This study provides the largest and most detailed report on the characteristics of CML in Yemen to date, offering crucial insights from a resource-limited setting. Our findings reveal a distinct epidemiological and clinical profile compared to data from Western countries.
The most striking finding is the median age at diagnosis of 43.4 years. This is approximately two decades younger than the median age of 64-66 years reported in the United States and Europe [5, 6]. Our results are, however, consistent with observations from other developing countries, such as India (median age ~35 years) and Pakistan [7, 11]. This significant age difference suggests the influence of genetic, environmental, or socioeconomic factors that may lead to earlier disease onset in our population. The younger age at diagnosis has profound implications for long-term management, productivity loss, and healthcare resource allocation in Yemen. Table 3 and Figure 3 provide a comparative overview.
Table 3: Comparison of Median Age at CML Diagnosis
|
Study (Region)
|
Median Age (years)
|
|
Current study (Yemen)
|
43.4
|
|
Lokesh et al. (India) [8]
|
35
|
|
Kalmanti et al. (Europe) [12]
|
54
|
|
Jabbour et al. (USA) [1]
|
64
|
|
SEER Registry (USA) [6]
|
66
|
The clinical presentation in our cohort was characterized by advanced disease features, with marked leukocytosis (mean 129.8 ×10⁹/L), high prevalence of anemia (77.1%), and splenomegaly (90.3%). These findings suggest that patients in Yemen often present late in the disease course, likely due to a combination of low public awareness, limited access to primary healthcare, and socioeconomic barriers. Despite this, it is noteworthy that all patients were diagnosed in the chronic phase, which is a testament to the diagnostic capability of the tertiary center and offers a crucial window for effective therapeutic intervention.
The successful implementation of RT-PCR for BCR-ABL1 detection, with a high confirmation rate of 94.3%, underscores the feasibility and critical importance of molecular diagnostics even in resource-constrained environments. This molecular confirmation is the cornerstone of modern CML management, as it confirms eligibility for targeted therapy with tyrosine kinase inhibitors (TKIs) [1, 9]. The 5.7% of patients who were BCR-ABL1-negative despite a CML-like morphology highlight the importance of molecular testing to differentiate classic CML from other Ph-negative myeloproliferative or myelodysplastic neoplasms, which have different prognoses and treatment pathways.
The distribution of BCR-ABL1 transcript types in our cohort (64.2% e14a2, 33.9% e13a2) aligns with global data, where e14a2 is typically more common [16, 17]. Recent evidence suggests that transcript type may have prognostic implications, with some studies reporting faster molecular responses in e14a2-positive patients [17]. However, the clinical significance of transcript type remains debated, and current treatment guidelines do not recommend different management strategies based on transcript variants [18]. The low rate of co-expression of both transcripts (1.8%) in our cohort is consistent with published literature, which reports co-expression in 1-5% of CML cases [16].
While treatment outcome data were not available for this retrospective analysis, the successful implementation of molecular diagnostics in our center provides a foundation for future prospective studies. The International CML Foundation has emphasized the importance of establishing diagnostic infrastructure in resource-limited countries as a prerequisite for improving treatment outcomes [20]. Our experience demonstrates that high-quality molecular testing is feasible even in challenging settings, which is crucial given that BCR-ABL1 monitoring is essential for assessing treatment response and detecting resistance [18].

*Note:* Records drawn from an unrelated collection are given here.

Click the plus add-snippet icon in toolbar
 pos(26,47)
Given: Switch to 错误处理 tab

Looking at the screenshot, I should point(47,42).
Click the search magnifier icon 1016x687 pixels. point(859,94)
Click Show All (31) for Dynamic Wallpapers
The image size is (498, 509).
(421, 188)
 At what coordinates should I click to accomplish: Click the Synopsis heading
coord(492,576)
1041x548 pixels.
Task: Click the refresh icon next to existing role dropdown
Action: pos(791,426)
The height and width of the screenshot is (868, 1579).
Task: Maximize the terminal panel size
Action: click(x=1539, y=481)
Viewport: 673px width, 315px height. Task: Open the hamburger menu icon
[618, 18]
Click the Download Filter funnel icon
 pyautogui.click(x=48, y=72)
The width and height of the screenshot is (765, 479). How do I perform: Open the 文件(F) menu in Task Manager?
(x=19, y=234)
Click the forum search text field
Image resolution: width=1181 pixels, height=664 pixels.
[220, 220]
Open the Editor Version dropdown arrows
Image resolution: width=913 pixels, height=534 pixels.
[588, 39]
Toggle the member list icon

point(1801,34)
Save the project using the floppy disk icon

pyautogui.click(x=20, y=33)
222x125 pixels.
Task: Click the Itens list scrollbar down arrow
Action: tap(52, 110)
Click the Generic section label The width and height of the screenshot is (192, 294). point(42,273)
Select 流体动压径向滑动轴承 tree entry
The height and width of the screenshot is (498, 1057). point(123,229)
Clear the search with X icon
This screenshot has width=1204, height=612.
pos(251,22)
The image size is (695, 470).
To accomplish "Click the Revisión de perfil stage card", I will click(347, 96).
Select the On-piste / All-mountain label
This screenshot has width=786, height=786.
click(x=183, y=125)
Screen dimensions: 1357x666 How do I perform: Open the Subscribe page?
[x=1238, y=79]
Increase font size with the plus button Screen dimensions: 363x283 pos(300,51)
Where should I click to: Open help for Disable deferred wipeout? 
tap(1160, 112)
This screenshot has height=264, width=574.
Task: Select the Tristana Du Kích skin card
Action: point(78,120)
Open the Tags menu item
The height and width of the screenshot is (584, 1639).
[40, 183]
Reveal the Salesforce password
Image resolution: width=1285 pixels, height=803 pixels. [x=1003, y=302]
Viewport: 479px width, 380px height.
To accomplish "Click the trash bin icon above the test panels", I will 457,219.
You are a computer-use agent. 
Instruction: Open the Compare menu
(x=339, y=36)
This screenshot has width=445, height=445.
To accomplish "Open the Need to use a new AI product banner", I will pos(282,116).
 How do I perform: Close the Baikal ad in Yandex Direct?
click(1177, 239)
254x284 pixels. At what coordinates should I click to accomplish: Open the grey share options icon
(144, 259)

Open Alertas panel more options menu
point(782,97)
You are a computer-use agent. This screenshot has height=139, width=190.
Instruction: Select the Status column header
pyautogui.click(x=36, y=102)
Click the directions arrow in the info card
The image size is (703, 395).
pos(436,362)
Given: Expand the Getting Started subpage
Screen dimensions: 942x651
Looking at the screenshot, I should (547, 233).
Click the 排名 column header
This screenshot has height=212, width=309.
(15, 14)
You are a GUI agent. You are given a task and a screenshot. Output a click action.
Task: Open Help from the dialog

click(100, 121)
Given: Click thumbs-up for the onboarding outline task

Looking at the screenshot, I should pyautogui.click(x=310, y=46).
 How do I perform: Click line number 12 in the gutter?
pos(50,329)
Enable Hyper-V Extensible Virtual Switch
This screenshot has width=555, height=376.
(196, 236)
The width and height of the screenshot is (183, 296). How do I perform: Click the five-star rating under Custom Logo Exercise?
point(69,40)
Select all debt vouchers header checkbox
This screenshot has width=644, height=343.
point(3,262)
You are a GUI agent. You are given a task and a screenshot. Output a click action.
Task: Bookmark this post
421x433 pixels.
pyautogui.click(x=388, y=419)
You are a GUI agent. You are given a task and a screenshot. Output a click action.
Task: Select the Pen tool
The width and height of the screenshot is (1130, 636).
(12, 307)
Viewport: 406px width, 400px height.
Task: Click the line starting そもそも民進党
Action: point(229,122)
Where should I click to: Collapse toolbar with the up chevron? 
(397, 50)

This study has several limitations. Its retrospective nature may have resulted in missing data. As a single-center study, it may not be representative of the entire country, although the hospital is a major national referral center. Furthermore, quantitative PCR for monitoring treatment response and sequencing for TKI resistance mutations were not available, representing a key area for future development.